Il arrive que certaines entreprises, qu’elles soient concurrentes ou partenaires, ou tout simplement
actives sur le même bassin d’emploi, nouent des accords pour transférer des collaborateurs de l’une à
l’autre. Est-ce une voie à explorer pour promouvoir la mobilité professionnelle ? « Nous l’avons fait il y
a 2 ans, par opportunité, en raison d’un plan de départs volontaires, commente Cécile Guillois-Bouillet.
Cela a été vécu positivement par les salariés qui restaient chez SFR, qui nous ont même demandé de
continuer d’aller voir à l’extérieur, pour eux, quelles sont les entreprises qui recrutent. » Le thème est
donc désormais abordé dans les accords de partenariat ou de sous-traitance : « Les offres d’emploi
circulent ». Autre action de promotion de la mobilité externe chez SFR : la création d’une cellule
essaimage visant à accompagner les salariés dans leurs projets de création ou reprise d’entreprise.
Chez Sagem, au contraire, la culture de l’actionnariat salarié fait que « le lien affectif est extrêmement
fort », au point que toute évolution du périmètre de l’entreprise peut être mal vécue.

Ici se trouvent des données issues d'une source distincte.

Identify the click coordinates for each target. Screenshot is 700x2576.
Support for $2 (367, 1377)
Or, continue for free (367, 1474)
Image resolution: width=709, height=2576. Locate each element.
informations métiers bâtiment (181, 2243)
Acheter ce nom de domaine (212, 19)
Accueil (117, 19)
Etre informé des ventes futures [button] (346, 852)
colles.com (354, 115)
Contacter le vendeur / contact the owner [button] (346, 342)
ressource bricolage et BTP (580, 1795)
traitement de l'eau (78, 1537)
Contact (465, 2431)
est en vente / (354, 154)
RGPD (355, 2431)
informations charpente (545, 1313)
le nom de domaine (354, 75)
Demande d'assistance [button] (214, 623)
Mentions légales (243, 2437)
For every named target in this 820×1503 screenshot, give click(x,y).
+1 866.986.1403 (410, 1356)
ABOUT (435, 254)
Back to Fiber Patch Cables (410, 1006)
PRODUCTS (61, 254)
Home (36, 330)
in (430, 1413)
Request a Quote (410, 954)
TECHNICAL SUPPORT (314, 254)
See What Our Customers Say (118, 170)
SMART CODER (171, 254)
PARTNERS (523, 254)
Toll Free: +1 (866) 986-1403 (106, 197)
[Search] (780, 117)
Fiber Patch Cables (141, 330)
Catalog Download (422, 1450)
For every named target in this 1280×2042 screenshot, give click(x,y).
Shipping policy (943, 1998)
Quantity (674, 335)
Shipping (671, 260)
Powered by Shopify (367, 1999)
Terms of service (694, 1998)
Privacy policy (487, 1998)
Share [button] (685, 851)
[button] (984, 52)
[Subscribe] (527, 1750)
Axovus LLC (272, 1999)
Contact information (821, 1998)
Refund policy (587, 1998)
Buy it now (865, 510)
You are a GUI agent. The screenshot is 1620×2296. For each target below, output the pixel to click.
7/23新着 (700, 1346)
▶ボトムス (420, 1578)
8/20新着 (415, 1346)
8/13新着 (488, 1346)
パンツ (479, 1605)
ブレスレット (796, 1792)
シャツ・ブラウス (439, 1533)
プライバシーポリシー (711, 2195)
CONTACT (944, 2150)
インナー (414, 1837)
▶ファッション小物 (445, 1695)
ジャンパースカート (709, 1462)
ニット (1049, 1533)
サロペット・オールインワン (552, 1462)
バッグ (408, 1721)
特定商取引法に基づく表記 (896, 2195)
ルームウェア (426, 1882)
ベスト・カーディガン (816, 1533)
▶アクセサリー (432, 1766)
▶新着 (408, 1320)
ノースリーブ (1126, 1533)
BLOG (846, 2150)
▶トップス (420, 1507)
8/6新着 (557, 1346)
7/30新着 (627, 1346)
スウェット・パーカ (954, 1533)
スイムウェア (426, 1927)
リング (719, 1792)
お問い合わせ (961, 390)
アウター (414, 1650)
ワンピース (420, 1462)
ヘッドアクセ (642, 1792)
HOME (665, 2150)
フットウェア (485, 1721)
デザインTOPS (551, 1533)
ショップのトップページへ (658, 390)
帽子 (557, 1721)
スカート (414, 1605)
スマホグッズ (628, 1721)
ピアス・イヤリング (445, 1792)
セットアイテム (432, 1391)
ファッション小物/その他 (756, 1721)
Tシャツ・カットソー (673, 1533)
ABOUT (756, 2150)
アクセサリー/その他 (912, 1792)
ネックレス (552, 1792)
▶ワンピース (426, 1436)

Dans ces
conditions, la promotion de la mobilité externe est difficilement envisageable. Sauf en cas de plan de
restructuration : « La logique de bassin d’emploi est intéressante quand on doit réaffecter du
personnel et qu’une mobilité géographique sur un autre site de l’entreprise n’est pas acceptable »,
souligne Claude Mathieu.
Le regard du paléoanthropologue
Pascal Picq, paléoanthropologue au Collège de France, a apporté une dimension complémentaire aux
débats en livrant une analyse évolutionniste de l’agilité professionnelle. « Très souvent, les angoisses
par rapport à la mobilité sont liées à des acquis culturels », a-t-il rappelé, avant de pointer les deux
freins à l’agilité professionnelle qui pénalisent la France : une prédominance, dans les mentalités, de la
notion de carrière linéaire, et ce qu’il nomme « la pratique de l’épouillage », c’est-à-dire le
« présentéisme », cette obligation d’être toujours présent dans l’entreprise si l’on veut y évoluer. « La
France est un pays qui n’accepte pas trop, par exemple, que l’on prenne des années sabbatiques. » Et
cela ne date pas d’hier… mais de Louis XIV : « C’est le plus grand éthologue de tous les temps ! Il a
complètement démobilisé la noblesse en la mettant dans une prison dorée, Versailles, et les a obligés
à s’épouiller en imposant l’étiquette », des règles très strictes qui régissaient la vie de la Cour.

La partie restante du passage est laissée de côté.